Deloitte had remained on the fence over the past week as the other four firms announced changes in their business practices or took other steps to quell deepening concerns over the reliability of corporate financial statements.
The concerns followed the collapse of Enron Corp. and revelations of its dubious accounting practices. Deloitte Touche Tohmatsu does business in the U.S. as Deloitte & Touche.
James E. Copeland Jr., chief executive of Deloitte Touche Tohmatsu, said in an interview that the firm made the decision "very, very reluctantly" and viewed it as a "step backwards" in many ways.
But Copeland said there was heavy pressure on the firm and its clients to separate auditing and consulting.

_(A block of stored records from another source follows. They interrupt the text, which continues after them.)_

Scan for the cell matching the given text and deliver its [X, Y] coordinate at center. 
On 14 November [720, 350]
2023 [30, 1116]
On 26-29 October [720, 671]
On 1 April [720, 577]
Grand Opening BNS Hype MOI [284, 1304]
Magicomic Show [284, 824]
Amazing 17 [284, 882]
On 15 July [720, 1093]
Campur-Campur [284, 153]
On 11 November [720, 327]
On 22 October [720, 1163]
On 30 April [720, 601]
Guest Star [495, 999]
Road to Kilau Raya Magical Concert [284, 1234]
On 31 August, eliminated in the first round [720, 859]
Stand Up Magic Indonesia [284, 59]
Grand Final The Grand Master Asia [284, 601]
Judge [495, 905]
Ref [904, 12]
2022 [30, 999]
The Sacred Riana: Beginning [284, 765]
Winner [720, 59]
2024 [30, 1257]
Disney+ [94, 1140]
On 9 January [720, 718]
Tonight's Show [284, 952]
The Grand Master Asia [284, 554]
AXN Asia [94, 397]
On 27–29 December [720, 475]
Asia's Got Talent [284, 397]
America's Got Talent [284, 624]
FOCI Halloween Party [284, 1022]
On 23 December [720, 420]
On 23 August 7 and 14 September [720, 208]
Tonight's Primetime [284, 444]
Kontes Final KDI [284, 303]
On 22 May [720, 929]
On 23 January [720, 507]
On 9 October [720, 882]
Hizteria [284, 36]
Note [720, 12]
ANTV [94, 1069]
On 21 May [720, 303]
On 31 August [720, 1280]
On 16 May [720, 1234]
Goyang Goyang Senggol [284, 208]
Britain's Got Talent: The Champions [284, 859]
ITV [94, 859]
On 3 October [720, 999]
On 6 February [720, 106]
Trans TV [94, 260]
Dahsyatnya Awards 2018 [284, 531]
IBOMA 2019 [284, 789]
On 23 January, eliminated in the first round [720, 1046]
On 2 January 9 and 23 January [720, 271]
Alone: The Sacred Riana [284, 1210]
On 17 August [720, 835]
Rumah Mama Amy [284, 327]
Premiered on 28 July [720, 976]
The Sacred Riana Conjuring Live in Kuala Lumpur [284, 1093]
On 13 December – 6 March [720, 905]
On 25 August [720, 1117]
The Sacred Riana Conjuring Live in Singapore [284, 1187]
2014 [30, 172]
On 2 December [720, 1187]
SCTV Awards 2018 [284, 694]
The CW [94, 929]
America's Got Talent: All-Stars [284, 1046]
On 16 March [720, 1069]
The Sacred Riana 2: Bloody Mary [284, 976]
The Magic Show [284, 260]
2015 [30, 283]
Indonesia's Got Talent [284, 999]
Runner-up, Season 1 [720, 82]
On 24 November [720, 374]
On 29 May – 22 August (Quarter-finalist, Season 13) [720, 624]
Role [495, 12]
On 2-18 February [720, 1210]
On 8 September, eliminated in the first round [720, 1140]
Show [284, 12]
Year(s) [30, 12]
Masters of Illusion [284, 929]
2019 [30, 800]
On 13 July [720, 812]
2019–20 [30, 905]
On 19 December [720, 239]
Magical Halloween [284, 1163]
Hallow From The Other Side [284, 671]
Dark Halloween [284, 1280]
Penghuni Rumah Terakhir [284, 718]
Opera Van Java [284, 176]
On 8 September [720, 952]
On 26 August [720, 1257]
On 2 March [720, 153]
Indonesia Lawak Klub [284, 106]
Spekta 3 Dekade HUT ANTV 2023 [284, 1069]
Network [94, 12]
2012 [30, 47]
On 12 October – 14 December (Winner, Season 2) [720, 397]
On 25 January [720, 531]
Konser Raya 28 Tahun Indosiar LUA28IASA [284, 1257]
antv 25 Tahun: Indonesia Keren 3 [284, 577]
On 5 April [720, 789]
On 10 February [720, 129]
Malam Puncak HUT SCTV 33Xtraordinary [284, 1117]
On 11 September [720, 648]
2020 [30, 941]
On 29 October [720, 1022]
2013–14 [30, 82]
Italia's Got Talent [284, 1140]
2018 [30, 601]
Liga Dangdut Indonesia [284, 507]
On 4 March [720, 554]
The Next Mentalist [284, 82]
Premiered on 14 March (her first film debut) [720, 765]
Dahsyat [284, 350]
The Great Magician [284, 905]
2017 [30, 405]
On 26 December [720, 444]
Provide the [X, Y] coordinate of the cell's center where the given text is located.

"Our concern is that our clients are being put in a difficult position of having to choose between their auditor of choice and their consultant of choice," Copeland said.
Copeland said the decision would be formally announced Wednesday at a global meeting of the firm's governance committee.
As recently as last week Deloitte said it would be "premature" to accept or reject any single proposal for change.
Last week the largest accounting firm, PricewaterhouseCoopers, said it had accelerated plans to spin off its own consulting unit, PwC Consulting, because of investor concerns over Enron.
Enron auditor Arthur Andersen LLP was tarnished in the scandal following revelations that it destroyed documents sought by investigators.